Posted by: Dean Kish  //  December 16, 2005 @ 11:59am

Filed under: Movie Reviews 

What would it be like to see Broadway make its way onto the silver screen in such a way that the screen would be seamless with the stage?

Many of a great director has tried to capture the magic of Broadway onto a flickering movie screen. Many have failed, very few have succeeded.

There are many ways to accomplish such a lofty goal. Some of the more popular ones are to reinvent the play completely for the screen, or minimalize the set designs and do a lot of close-cut shots, or finally just film the play on stage.

In recent years, especially with the success of Chicago, a lot of these concepts have been abandoned with a successful transition between stage and screen by embracing what makes each grand. Chicago was the perfect "grand stand" and people loved it.

Now with The Producers, we look for another film to step up and continue that trend. Unfortunately, it just doesn't have the allure to make you feel like you are there in the theatre.

The basic story of the film is that an almost-bankrupt producer (Nathan Lane) takes in a new protégé (Matthew Broderick) when the protégé, who is also an accountant, comes up with an idea that there is a lot of money to be made when a film goes belly-up on Broadway.

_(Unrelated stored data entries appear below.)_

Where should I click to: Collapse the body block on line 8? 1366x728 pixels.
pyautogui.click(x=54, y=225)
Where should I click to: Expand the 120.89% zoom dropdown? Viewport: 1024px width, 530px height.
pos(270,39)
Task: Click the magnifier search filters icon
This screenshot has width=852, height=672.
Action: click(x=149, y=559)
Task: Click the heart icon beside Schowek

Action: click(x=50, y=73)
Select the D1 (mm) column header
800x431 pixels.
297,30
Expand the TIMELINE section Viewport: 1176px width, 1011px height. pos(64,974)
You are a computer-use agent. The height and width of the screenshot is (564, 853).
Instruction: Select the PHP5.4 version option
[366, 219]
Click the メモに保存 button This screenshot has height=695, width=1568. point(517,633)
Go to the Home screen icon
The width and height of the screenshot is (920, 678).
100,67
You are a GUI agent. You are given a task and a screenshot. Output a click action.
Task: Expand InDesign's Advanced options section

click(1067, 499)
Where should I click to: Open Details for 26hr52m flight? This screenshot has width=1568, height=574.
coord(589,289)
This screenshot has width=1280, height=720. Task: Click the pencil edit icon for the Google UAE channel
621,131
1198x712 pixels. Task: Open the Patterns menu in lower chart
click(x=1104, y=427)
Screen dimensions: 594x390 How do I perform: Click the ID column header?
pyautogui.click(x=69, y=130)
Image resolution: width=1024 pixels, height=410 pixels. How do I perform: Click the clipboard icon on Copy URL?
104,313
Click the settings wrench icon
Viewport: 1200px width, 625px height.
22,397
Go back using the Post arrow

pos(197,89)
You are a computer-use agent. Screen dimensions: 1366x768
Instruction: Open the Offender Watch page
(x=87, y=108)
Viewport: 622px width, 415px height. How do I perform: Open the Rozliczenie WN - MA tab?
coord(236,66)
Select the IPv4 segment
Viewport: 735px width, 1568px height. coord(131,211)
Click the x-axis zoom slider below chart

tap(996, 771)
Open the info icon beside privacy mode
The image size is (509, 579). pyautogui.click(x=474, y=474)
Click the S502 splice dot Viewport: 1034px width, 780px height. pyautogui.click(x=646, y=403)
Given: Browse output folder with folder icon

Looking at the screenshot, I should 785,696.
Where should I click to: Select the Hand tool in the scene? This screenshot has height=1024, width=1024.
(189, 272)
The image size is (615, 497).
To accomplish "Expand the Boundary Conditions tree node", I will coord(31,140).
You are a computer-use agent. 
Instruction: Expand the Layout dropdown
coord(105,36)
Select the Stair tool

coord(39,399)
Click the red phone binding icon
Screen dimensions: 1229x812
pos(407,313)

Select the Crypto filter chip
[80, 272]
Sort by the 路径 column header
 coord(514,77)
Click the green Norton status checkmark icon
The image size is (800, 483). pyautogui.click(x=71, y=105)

The pair set out to find the worst play ever conceived so they can rake in their fortune. The play they pick is "Springtime for Hitler", a posh neo-nazi musical that glorifies Hitler and his regime.

Will the pair succeed? Who will direct this monstrosity? And who is the hot Swedish blonde who has come to work for them?

Based on the 1968 film of the same name, the musical Broadway production of "The Producers" was a huge success and a multi-Tony award winning show. The show was conceived by legendary comic genius Mel Brooks, who revamped his film for Broadway and now for this new musical film.

I guess one of the reasons I liked The Producers was the music. The lyrics, over-the-top performances, and strikingly great musical turn in Uma Thurman made this film a delight to watch.

You really have to listen close for the beautiful in-jokes in all the songs. Probably my favorite song in the production was "Keep it Gay" because it seemed to have the best rhythm and seemed to be the least-forced song in the film. Everyone was having fun and it was executed flawlessly.

The only downside to the film is that it tries way too hard in a lot of circumstances and the ending drags on for an eternity. There were at least 4 or 5 different places it could have ended. It was almost like the movie was trying to punish us because we wanted a happy ending. (3.5 out of 5) So Says the Soothsayer.